Interestingly, probably the biggest slash pairing was O'Neill/Lucas, for reasons I could never quite figure out, because I thought O'Neill/Ortiz was much more obvious, and while I ship Lucas with everyone, because OTC, O'Neill is not the first person I would have picked.
Yeah, I'm sorry, O'Neill is the character I imprinted on, but I still find that actively confusing.
If you are interested, however, I believe I still have saved somewhere a rather good series of long gen stories--I believe there were two--that send O'Neill and Lucas off to work with a whole group of OCs for some special mission or other.
Sure; I would enjoy that. Thank you.
no subject
Crocker was a character they really dropped the ball on; he was clearly intended to be the old man sea, keeper and dispenser of the folklore. If they'd done him right, he'd have been a great counterpoint to the sfnal sensibility of the rest of the worldbuilding and characters, a nod to that in the sea which science will always glance off of. I think the other characters were better-realized, and it was definitely part of their appeal that they were not character types, and did not have relationship dynamics, that were so bog-standard. I will say, I believe an attempt was made to at least keep the young characters--or at least Shan and Hitchcock--but filming was also moved from the West Coast to Florida. So, it was a question of who was willing to make that move, and who could make that move, since some people were doing other shows too. I know Dustin Nguyen (Shan) was doing movies around the Pacific Rim, for example.

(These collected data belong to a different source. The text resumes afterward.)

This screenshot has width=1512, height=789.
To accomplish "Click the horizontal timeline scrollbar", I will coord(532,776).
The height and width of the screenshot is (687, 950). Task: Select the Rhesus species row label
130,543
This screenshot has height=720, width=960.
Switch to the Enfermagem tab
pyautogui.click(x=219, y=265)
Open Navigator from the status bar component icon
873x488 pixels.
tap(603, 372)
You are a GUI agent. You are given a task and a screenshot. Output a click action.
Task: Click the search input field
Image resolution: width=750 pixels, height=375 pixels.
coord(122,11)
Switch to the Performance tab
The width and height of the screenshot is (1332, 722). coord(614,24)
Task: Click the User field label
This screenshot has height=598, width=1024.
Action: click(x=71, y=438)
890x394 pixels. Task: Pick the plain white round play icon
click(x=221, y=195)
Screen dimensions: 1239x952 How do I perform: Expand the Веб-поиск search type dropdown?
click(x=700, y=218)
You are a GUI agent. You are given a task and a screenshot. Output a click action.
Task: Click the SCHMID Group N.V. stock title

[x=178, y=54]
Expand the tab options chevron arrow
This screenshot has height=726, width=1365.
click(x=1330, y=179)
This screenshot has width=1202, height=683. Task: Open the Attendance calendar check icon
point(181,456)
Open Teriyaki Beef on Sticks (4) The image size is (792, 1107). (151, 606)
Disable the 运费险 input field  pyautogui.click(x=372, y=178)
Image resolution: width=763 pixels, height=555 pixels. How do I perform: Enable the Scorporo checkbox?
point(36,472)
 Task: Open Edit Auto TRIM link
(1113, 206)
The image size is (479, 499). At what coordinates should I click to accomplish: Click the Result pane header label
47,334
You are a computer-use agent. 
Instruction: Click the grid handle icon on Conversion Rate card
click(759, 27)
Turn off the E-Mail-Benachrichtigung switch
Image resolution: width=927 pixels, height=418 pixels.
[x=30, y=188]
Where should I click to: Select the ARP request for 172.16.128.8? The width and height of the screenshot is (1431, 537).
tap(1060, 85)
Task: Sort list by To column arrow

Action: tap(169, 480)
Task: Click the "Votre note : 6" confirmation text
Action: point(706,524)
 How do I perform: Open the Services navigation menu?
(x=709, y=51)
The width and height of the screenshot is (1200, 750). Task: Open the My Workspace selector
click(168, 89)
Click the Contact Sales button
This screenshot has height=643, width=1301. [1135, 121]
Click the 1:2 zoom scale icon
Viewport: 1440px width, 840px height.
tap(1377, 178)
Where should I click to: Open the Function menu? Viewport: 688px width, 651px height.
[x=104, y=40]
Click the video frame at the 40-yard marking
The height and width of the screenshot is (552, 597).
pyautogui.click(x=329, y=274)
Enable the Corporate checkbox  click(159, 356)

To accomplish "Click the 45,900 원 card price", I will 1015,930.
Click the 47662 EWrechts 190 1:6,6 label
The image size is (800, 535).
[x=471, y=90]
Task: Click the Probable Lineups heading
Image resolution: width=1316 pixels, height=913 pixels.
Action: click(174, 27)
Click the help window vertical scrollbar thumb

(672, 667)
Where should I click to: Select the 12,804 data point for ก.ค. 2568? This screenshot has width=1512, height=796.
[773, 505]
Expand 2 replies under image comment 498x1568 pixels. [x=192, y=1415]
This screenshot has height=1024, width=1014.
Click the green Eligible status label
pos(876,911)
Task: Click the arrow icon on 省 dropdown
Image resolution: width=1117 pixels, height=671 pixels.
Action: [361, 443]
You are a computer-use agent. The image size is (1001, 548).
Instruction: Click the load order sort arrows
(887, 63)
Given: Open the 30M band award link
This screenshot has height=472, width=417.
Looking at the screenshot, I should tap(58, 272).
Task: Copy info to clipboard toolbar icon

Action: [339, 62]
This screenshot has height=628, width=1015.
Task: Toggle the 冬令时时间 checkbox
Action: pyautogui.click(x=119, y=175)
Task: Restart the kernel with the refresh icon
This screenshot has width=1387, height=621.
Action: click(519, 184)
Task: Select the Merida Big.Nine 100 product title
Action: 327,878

I don't know—I was watching it on Netflix, which definitely did not include interstitial oceanography. That sounds charming, though.
When it aired, it was a huge part of the appeal to my neo-hippie eco-warrior might-become-a-marine-biologist heart. When I watched my recordings again, years and years later, those bits were equally delightful and depressing, because the country as a whole had become a lot more cynical about making any effort toward conservation.
And even less likely to survive link rot! I appreciate you having done the maintenance that you did, then, because it sounds as though otherwise I wouldn't have been able to find even the surviving fic that I did.
It makes me sad how much fic has vanished, and not just in sQ. My swiss cheese memory has held onto some very odd things, including some ancient fic I read nearly thirty years ago, now. I wish I'd been more proactive about encouraging some people to cross-post their work, though; there were some stories I really enjoyed, and I neither copied them for my own personal enjoyment offline nor talked to the authors about getting engaged with the communities springing up on new platforms. Oh, but I meant to say that the seadeck community on LJ still exists, even if it's not used, and the fanfic posted to it is still on there if you're interested.
Yeah, I'm sorry, O'Neill is the character I imprinted on, but I still find that actively confusing.
Wait, I recall a friend explaining to me that there was a theory they would bond because they were both geeks? And it was assumed O'Neill's job would also make him good at computers, for some reason. Oh, and the Darwin link, though several characters had relationships with Darwin; I mean, he was a member of the crew. Anyway, you'd think fandom would understand there are different types of geeks, and that's not necessarily an indicator of mutual interests, but apparently not. Also, most of the fic I ran across was conflict-free, spark-free, and saccharine sweet, which appeared to be the point of the pairing, but is rooted in a fundamental misunderstanding of both characters.
I have found that I did save the two stories I mentioned, but I don't know that I have a current email address for you. I'm ranalore at gmail dot com, if you'd rather not tell me here. Just drop me a line, and I'll reply with the files. They're Temporary Duty 1 and 2.